§ PROBLEM TO WORK ON:
Recreate the entire listing that appears below, exactly.

§ DATA EXTRACTS:

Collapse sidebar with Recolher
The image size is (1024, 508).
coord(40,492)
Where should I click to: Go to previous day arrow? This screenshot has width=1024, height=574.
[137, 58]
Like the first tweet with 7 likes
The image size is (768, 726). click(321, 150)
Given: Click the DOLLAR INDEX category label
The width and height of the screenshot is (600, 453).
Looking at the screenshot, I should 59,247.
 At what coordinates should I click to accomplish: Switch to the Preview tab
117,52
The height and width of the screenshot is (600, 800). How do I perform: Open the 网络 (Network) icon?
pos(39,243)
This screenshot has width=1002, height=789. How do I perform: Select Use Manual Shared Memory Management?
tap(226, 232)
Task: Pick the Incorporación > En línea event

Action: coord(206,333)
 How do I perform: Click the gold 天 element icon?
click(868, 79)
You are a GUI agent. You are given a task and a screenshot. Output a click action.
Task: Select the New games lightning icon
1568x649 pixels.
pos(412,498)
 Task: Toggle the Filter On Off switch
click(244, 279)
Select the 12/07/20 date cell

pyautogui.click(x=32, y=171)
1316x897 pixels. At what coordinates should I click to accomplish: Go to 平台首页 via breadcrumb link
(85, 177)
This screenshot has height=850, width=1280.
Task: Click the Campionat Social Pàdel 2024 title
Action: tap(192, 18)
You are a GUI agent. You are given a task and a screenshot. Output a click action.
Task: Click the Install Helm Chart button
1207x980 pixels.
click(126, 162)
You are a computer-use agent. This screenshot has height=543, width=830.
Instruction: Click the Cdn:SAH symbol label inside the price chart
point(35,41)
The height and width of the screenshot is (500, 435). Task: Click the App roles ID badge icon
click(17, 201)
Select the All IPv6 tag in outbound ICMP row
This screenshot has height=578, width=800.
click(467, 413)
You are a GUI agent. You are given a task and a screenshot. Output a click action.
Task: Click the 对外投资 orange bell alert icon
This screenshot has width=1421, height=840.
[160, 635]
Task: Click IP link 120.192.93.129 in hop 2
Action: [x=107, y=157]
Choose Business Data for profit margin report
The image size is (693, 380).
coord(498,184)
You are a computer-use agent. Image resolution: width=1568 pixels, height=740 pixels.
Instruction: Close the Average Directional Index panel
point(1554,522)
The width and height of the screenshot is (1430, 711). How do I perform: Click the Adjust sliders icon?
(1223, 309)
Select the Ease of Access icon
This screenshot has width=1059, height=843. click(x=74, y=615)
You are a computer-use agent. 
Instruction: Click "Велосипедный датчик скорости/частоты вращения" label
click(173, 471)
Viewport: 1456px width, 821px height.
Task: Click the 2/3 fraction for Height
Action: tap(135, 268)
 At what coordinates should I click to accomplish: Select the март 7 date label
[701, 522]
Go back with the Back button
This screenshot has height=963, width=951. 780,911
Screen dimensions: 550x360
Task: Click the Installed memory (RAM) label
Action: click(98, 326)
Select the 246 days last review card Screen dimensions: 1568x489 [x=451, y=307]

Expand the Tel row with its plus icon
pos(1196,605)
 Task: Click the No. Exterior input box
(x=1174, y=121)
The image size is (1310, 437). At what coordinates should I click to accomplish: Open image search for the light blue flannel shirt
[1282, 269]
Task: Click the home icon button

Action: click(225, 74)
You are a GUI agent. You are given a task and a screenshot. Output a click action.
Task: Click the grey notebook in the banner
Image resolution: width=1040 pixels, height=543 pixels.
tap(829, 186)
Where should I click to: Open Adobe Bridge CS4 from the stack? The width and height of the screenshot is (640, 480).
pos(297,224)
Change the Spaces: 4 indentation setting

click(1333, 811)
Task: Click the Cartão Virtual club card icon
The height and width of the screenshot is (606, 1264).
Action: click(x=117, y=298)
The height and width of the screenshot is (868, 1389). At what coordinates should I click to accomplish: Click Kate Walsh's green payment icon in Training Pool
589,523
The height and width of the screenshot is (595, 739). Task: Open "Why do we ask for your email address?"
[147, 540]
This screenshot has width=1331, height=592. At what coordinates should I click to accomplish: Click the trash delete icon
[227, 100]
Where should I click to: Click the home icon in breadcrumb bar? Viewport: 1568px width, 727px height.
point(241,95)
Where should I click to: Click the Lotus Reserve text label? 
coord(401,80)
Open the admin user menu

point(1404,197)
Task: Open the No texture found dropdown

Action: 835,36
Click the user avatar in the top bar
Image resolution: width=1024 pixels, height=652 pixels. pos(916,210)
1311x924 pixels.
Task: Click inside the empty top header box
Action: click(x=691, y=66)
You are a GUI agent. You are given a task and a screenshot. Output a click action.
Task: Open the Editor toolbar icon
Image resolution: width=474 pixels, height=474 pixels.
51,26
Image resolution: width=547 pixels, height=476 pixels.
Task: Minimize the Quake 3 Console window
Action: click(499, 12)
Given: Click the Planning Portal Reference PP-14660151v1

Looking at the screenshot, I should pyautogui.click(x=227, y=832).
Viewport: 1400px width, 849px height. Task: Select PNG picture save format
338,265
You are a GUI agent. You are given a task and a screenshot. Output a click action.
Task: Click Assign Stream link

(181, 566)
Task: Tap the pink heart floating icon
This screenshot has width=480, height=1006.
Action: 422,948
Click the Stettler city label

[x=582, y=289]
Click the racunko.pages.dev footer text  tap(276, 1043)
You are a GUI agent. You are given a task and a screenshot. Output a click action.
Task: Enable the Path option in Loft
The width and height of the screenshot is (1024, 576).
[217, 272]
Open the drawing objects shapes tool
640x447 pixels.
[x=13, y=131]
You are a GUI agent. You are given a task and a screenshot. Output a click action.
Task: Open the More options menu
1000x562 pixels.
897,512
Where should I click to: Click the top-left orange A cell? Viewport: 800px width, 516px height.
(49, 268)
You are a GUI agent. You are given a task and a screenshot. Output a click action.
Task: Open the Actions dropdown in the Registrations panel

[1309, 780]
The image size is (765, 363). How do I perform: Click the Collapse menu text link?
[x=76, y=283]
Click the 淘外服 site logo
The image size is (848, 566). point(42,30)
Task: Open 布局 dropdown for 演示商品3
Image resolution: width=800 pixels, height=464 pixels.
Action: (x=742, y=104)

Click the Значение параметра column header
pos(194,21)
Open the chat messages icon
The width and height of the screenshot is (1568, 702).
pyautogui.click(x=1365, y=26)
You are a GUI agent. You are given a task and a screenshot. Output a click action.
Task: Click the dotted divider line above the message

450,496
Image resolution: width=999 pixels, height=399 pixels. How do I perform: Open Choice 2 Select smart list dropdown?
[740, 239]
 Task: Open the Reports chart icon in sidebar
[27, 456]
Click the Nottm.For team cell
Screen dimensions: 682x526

§ EXERCISE OUTPUT:
Collapse sidebar with Recolher
The image size is (1024, 508).
coord(40,492)
Where should I click to: Go to previous day arrow? This screenshot has width=1024, height=574.
[137, 58]
Like the first tweet with 7 likes
The image size is (768, 726). click(321, 150)
Given: Click the DOLLAR INDEX category label
The width and height of the screenshot is (600, 453).
Looking at the screenshot, I should 59,247.
 At what coordinates should I click to accomplish: Switch to the Preview tab
117,52
The height and width of the screenshot is (600, 800). How do I perform: Open the 网络 (Network) icon?
pos(39,243)
This screenshot has width=1002, height=789. How do I perform: Select Use Manual Shared Memory Management?
tap(226, 232)
Task: Pick the Incorporación > En línea event

Action: coord(206,333)
 How do I perform: Click the gold 天 element icon?
click(868, 79)
You are a GUI agent. You are given a task and a screenshot. Output a click action.
Task: Select the New games lightning icon
1568x649 pixels.
pos(412,498)
 Task: Toggle the Filter On Off switch
click(244, 279)
Select the 12/07/20 date cell

pyautogui.click(x=32, y=171)
1316x897 pixels. At what coordinates should I click to accomplish: Go to 平台首页 via breadcrumb link
(85, 177)
This screenshot has height=850, width=1280.
Task: Click the Campionat Social Pàdel 2024 title
Action: tap(192, 18)
You are a GUI agent. You are given a task and a screenshot. Output a click action.
Task: Click the Install Helm Chart button
1207x980 pixels.
click(126, 162)
You are a computer-use agent. This screenshot has height=543, width=830.
Instruction: Click the Cdn:SAH symbol label inside the price chart
point(35,41)
The height and width of the screenshot is (500, 435). Task: Click the App roles ID badge icon
click(17, 201)
Select the All IPv6 tag in outbound ICMP row
This screenshot has height=578, width=800.
click(467, 413)
You are a GUI agent. You are given a task and a screenshot. Output a click action.
Task: Click the 对外投资 orange bell alert icon
This screenshot has width=1421, height=840.
[160, 635]
Task: Click IP link 120.192.93.129 in hop 2
Action: [x=107, y=157]
Choose Business Data for profit margin report
The image size is (693, 380).
coord(498,184)
You are a computer-use agent. Image resolution: width=1568 pixels, height=740 pixels.
Instruction: Close the Average Directional Index panel
point(1554,522)
The width and height of the screenshot is (1430, 711). How do I perform: Click the Adjust sliders icon?
(1223, 309)
Select the Ease of Access icon
This screenshot has width=1059, height=843. click(x=74, y=615)
You are a computer-use agent. 
Instruction: Click "Велосипедный датчик скорости/частоты вращения" label
click(173, 471)
Viewport: 1456px width, 821px height.
Task: Click the 2/3 fraction for Height
Action: tap(135, 268)
 At what coordinates should I click to accomplish: Select the март 7 date label
[701, 522]
Go back with the Back button
This screenshot has height=963, width=951. 780,911
Screen dimensions: 550x360
Task: Click the Installed memory (RAM) label
Action: click(98, 326)
Select the 246 days last review card Screen dimensions: 1568x489 [x=451, y=307]

Expand the Tel row with its plus icon
pos(1196,605)
 Task: Click the No. Exterior input box
(x=1174, y=121)
The image size is (1310, 437). At what coordinates should I click to accomplish: Open image search for the light blue flannel shirt
[1282, 269]
Task: Click the home icon button

Action: click(225, 74)
You are a GUI agent. You are given a task and a screenshot. Output a click action.
Task: Click the grey notebook in the banner
Image resolution: width=1040 pixels, height=543 pixels.
tap(829, 186)
Where should I click to: Open Adobe Bridge CS4 from the stack? The width and height of the screenshot is (640, 480).
pos(297,224)
Change the Spaces: 4 indentation setting

click(1333, 811)
Task: Click the Cartão Virtual club card icon
The height and width of the screenshot is (606, 1264).
Action: click(x=117, y=298)
The height and width of the screenshot is (868, 1389). At what coordinates should I click to accomplish: Click Kate Walsh's green payment icon in Training Pool
589,523
The height and width of the screenshot is (595, 739). Task: Open "Why do we ask for your email address?"
[147, 540]
This screenshot has width=1331, height=592. At what coordinates should I click to accomplish: Click the trash delete icon
[227, 100]
Where should I click to: Click the home icon in breadcrumb bar? Viewport: 1568px width, 727px height.
point(241,95)
Where should I click to: Click the Lotus Reserve text label? 
coord(401,80)
Open the admin user menu

point(1404,197)
Task: Open the No texture found dropdown

Action: 835,36
Click the user avatar in the top bar
Image resolution: width=1024 pixels, height=652 pixels. pos(916,210)
1311x924 pixels.
Task: Click inside the empty top header box
Action: click(x=691, y=66)
You are a GUI agent. You are given a task and a screenshot. Output a click action.
Task: Open the Editor toolbar icon
Image resolution: width=474 pixels, height=474 pixels.
51,26
Image resolution: width=547 pixels, height=476 pixels.
Task: Minimize the Quake 3 Console window
Action: click(499, 12)
Given: Click the Planning Portal Reference PP-14660151v1

Looking at the screenshot, I should pyautogui.click(x=227, y=832).
Viewport: 1400px width, 849px height. Task: Select PNG picture save format
338,265
You are a GUI agent. You are given a task and a screenshot. Output a click action.
Task: Click Assign Stream link

(181, 566)
Task: Tap the pink heart floating icon
This screenshot has width=480, height=1006.
Action: 422,948
Click the Stettler city label

[x=582, y=289]
Click the racunko.pages.dev footer text  tap(276, 1043)
You are a GUI agent. You are given a task and a screenshot. Output a click action.
Task: Enable the Path option in Loft
The width and height of the screenshot is (1024, 576).
[217, 272]
Open the drawing objects shapes tool
640x447 pixels.
[x=13, y=131]
You are a GUI agent. You are given a task and a screenshot. Output a click action.
Task: Open the More options menu
1000x562 pixels.
897,512
Where should I click to: Click the top-left orange A cell? Viewport: 800px width, 516px height.
(49, 268)
You are a GUI agent. You are given a task and a screenshot. Output a click action.
Task: Open the Actions dropdown in the Registrations panel

[1309, 780]
The image size is (765, 363). How do I perform: Click the Collapse menu text link?
[x=76, y=283]
Click the 淘外服 site logo
The image size is (848, 566). point(42,30)
Task: Open 布局 dropdown for 演示商品3
Image resolution: width=800 pixels, height=464 pixels.
Action: (x=742, y=104)

Click the Значение параметра column header
pos(194,21)
Open the chat messages icon
The width and height of the screenshot is (1568, 702).
pyautogui.click(x=1365, y=26)
You are a GUI agent. You are given a task and a screenshot. Output a click action.
Task: Click the dotted divider line above the message

450,496
Image resolution: width=999 pixels, height=399 pixels. How do I perform: Open Choice 2 Select smart list dropdown?
[740, 239]
 Task: Open the Reports chart icon in sidebar
[27, 456]
Click the Nottm.For team cell
Screen dimensions: 682x526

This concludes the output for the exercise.